Actor

Earthworms

The earthworms or Lumbricidae attain the largest biomass in soil among soil invertebrates. They occur in high abundance and diversity in soils worldwide except for deserts and arctic tundra[1]. In temperate regions average abundance and biomass is about 100 specimen per square meter[2], and even in intensively managed arable soils still about 50 g fresh earthworm biomass can be found per square meter though one order of magnitude less than in pasture and grassland2. Earthworms contribute to the functioning of soil ecosystems by consuming decaying plant matter, creating burrows that aerate soil and allow water to infiltrate soil; in its entirety, they contribute considerably to soil formation[3]. Earthworms contribute to three of the four soil function models; Water Regulation and Purification, Nutrient Cycling and Carbon Sequestration and Climate Regulation, through their role in supporting the processes of aggregation, bioturbation, fragmentation and macropore formation.

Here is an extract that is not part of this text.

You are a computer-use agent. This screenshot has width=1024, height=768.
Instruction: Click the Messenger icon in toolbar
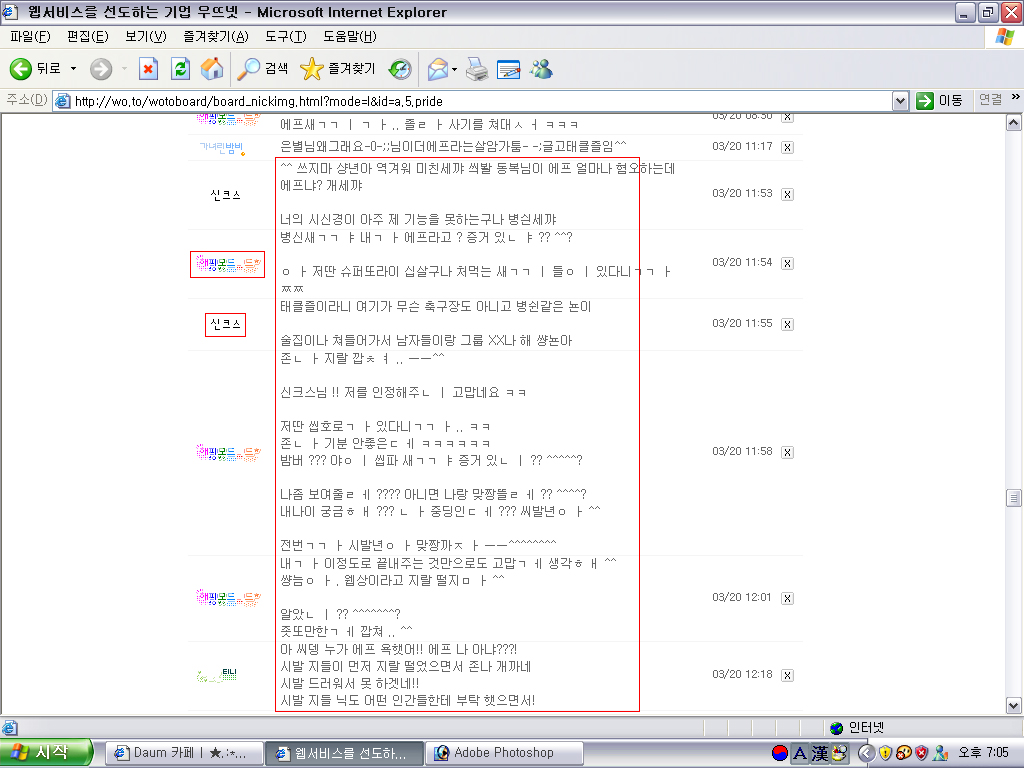coord(541,69)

The upper part of soil will have passed through the earthworm gut every tenth year and are therefore entirely coprogenic, i.e. made up of earthworm excrements and casts[4],[5]. A large body of knowledge and ongoing research is centered on earthworms and this has led to acknowledgement of their crucial role. Thus, most new chemicals with a fate in soil will be tested according to ISO or OECD standards[6],[7].

Earthworms respond to land management, agriculture and chemicals in soil, so the species composition and their abundance will reflect any change in soil structure and food availability and quality. Hence, their abundance and diversity is used to calculate soil health indices[8].

Earthworms can be hand-sorted from soil and their enumeration and identification are highly standardized[9] and facilitated by concise easily accessible identification keys[10], although some level of expert knowledge is needed for precise identification. Currently, earthworm DNA in soil, i.e. eDNA, has slowly been adopted for assessment of earthworm diversity, thus avoiding the need for taxonomic expertise for earthworm identification[11].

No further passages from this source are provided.